Source document:
--*--
# 貧乏ゆすり/ binbou yusuri



## paulvial

Hello
Could anyone please help with translating "Binbou yusuri " either in english or french 
I doubt that it is anything to do with "shaking the poor " , or is it ?

thank you very much in advance 
ポ=ル


----------



## Ocham

My dictionary gives "jiggling one's leg" for its definition. I don't know 
why it includes poverty (=貧乏), but the act is more becoming to the 
poor than the rich.


----------



## paulvial

Ocham said:


> My dictionary gives "jiggling one's leg" for its definition. I don't know
> why it includes poverty (=貧乏), but the act is more becoming to the
> poor than the rich.



hello Ocham

if it means "jiggling one' leg "  , i do not understand the connection with the poor or the rich ... 

but thank you for your help
paul


----------



## SpiceMan

Rather than "shaking the poor" is more like "poor's shake".
--*--
Records shown:
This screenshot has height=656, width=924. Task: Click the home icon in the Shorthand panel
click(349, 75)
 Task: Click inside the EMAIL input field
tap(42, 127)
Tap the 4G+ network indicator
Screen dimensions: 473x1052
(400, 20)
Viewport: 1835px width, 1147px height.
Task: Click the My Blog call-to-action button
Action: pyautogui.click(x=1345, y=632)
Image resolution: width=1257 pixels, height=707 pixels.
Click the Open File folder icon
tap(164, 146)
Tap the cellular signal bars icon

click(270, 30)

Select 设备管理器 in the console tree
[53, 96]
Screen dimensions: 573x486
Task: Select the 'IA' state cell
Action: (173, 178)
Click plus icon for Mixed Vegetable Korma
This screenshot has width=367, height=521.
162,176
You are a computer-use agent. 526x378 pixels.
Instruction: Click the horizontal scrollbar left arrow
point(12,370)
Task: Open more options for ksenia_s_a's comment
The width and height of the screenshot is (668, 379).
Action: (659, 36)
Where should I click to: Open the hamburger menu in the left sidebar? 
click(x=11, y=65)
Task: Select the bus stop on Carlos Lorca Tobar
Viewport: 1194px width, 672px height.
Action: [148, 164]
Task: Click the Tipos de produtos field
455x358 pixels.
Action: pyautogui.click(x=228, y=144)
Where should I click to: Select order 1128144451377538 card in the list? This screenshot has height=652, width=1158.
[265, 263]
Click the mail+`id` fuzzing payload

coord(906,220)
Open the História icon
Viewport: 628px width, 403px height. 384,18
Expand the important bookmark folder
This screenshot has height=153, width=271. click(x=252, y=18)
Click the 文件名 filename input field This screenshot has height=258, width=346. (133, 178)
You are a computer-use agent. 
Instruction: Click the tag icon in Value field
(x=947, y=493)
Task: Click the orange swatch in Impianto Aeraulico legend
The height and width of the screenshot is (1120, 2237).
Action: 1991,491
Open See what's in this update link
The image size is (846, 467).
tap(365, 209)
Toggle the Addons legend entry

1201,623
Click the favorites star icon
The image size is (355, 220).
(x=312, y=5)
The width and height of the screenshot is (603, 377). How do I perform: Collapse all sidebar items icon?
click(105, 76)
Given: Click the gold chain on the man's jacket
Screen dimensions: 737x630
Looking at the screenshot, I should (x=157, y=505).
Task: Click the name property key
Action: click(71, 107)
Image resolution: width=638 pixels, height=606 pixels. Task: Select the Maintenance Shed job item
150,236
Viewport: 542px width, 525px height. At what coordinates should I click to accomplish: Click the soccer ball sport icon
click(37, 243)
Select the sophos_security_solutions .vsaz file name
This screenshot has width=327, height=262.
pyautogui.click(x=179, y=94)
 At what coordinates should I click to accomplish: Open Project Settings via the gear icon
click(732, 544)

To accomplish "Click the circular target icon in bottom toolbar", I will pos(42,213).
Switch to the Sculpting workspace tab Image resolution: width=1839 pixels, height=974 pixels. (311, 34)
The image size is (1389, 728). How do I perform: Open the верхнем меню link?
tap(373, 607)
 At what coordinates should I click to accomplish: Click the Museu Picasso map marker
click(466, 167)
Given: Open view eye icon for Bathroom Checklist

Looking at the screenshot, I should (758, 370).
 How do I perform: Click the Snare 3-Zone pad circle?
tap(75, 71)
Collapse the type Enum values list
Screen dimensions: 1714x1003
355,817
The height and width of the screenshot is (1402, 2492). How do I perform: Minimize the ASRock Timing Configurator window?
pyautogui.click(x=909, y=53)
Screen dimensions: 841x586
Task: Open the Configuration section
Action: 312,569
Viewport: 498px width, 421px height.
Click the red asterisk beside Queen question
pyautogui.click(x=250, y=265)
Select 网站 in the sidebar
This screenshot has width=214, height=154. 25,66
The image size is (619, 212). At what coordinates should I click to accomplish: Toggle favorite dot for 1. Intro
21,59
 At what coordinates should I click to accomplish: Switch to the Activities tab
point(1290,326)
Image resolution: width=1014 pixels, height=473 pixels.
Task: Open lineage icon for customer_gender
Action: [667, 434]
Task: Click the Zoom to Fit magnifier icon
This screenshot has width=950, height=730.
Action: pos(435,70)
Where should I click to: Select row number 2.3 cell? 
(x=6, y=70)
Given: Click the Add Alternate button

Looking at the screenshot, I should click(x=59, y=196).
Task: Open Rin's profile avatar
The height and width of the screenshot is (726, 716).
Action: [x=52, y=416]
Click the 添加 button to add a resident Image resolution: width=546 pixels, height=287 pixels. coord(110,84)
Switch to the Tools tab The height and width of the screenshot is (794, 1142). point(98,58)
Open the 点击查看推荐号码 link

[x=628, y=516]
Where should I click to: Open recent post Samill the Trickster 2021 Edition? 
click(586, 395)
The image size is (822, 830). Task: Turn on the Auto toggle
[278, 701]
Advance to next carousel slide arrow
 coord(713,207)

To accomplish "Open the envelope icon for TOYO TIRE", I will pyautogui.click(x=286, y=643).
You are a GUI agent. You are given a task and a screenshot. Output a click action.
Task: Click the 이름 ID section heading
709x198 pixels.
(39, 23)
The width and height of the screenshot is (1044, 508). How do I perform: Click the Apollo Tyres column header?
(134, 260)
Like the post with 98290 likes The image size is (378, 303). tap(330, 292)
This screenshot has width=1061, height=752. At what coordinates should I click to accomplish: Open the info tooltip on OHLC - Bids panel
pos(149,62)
--*--
Problem requirements: Rewrite as a brief bulleted list the paragraph in the thread that begins "My dictionary gives", keeping its main facts. Rely solely on the thread about binbou yusuri for every answer.

Final answer:
- The dictionary defines the term as "jiggling one's leg."
- The writer does not know why the term includes poverty (貧乏).
- The act is more becoming to the poor than to the rich.